Yeah, Colin, I call him actually Colin “Ham” Cunning. Really it’s so appropriate. He’s very cunning and he’s such a ham. Cunning in the sense he can pull the wool over your eyes. He’s a consummate performer because when he does his “illusions” he is actually – what’s illusion? I don’t believe in this hocus-pocus stuff, things don’t magically disappear, there’s always a trick behind the trick. – The thing is it’s all about distraction and he knows exactly, in real life, how to distract, knows what people, as a viewing audience, need to see for something to sell and that’s why he is such a brilliant actor.  He knows exactly what to do, where the camera is, what to play, where to emphasize, where to draw attention to, because he is a perfect performer.
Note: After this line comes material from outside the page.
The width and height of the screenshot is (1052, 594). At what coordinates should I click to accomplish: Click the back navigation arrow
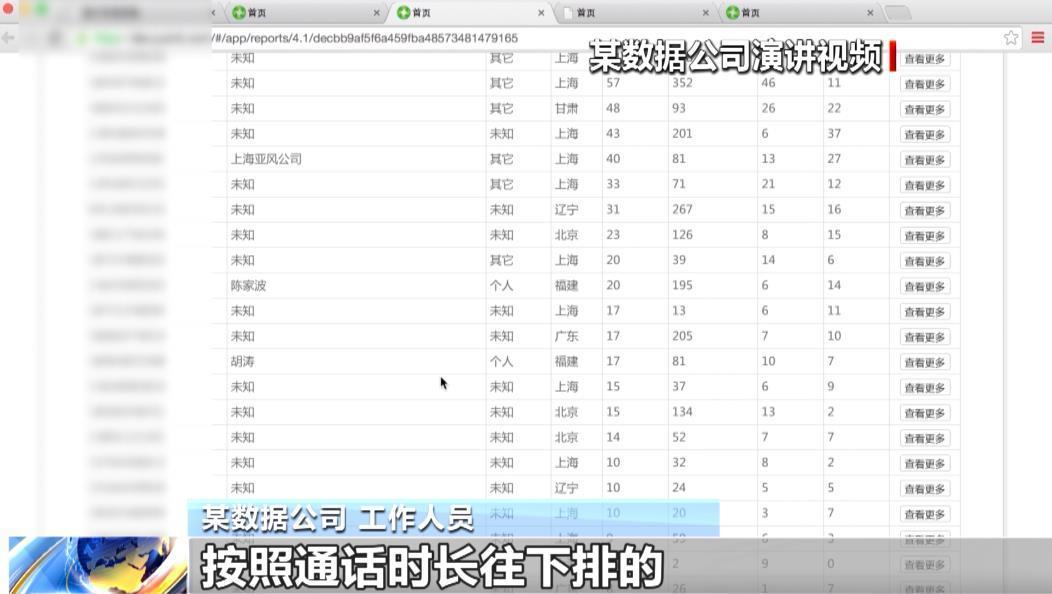click(10, 37)
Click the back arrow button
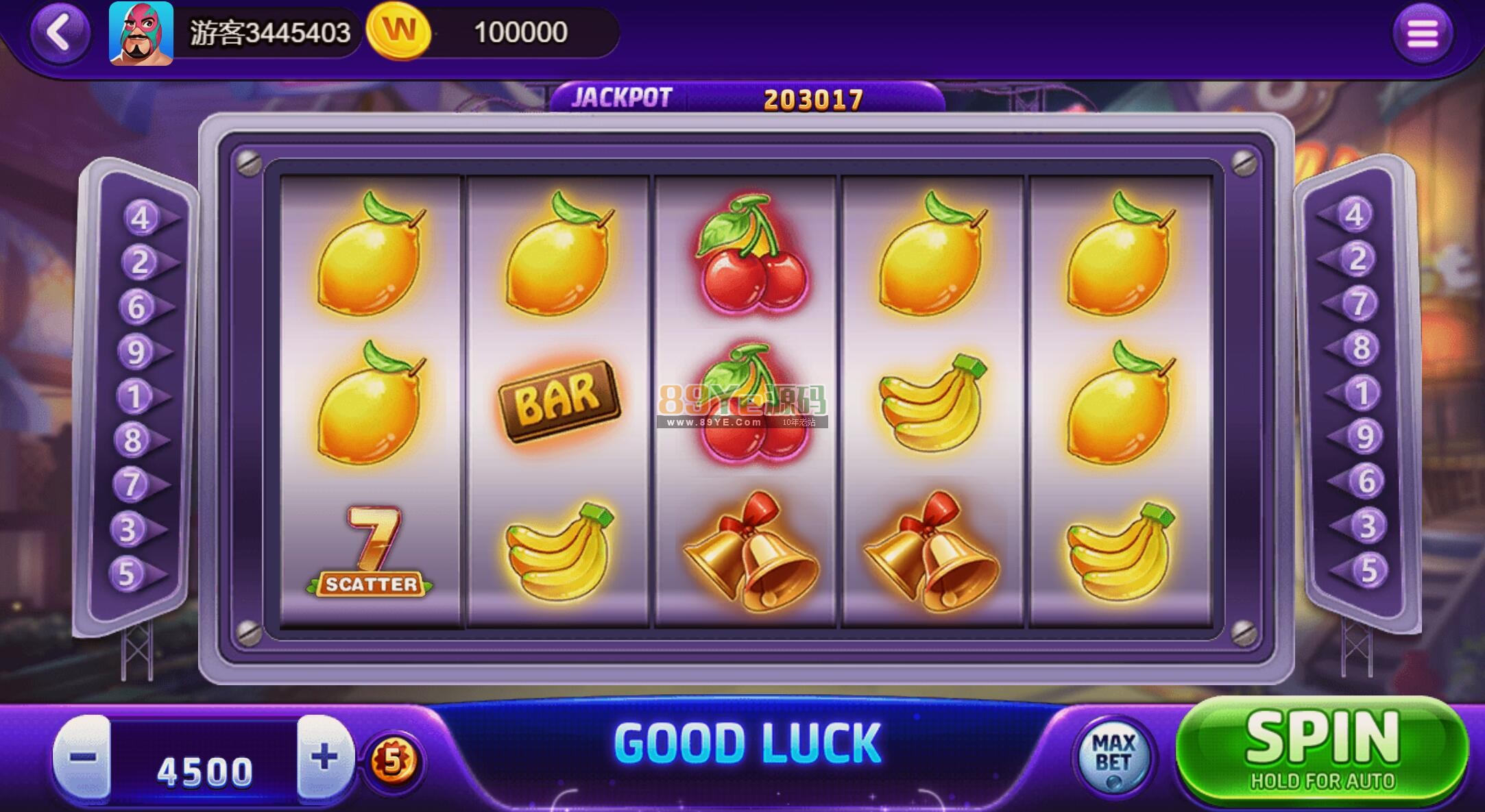The image size is (1485, 812). pos(60,32)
I don’t care what medium it is; he knows what he’s doing.  He’s born to do what he does, whether it be a magician… 

I applaud TNT for just the choice of all you guys together, because when you see yourself on-screen and all of you as a group even off-screen, you mesh together very, very well. 

Oh, I appreciate that. 

 And that has to be a huge relief when you’re filming too. 

Yeah and it wasn’t like we had trial runs with each other. That, all credit has to go to Mr. Spielberg. He – like in all his projects – he is very particular about his casting, and I believe that – and it’s often remarked upon – it was him. He has the end say and he’s the one that put the whole cast together. To emphasize on that point, we really do get along off-screen as well. We’re in LA and we’ve got busy lives, but all things considered, we hang around a hell of a lot. Sometimes it will be different combinations of actors. It might be Jessie and Seychelle or Sarah, they might be hanging around with Colin at his Malibu pad or it might be me and Colin going off, like the other night going to a bar or something.  We all hang out and we’re very lucky that we all get to hang out together, all of us. Last time that happened was at the premiere and that was a blast of a night, and we’re all looking forward to seeing each other again, which should be shortly in a month. 

I really appreciate you taking the time Peter. I appreciate the openness and the answers and we look forward to hearing from you probably at the end of the year/next year when you guys are doing your rounds for season two.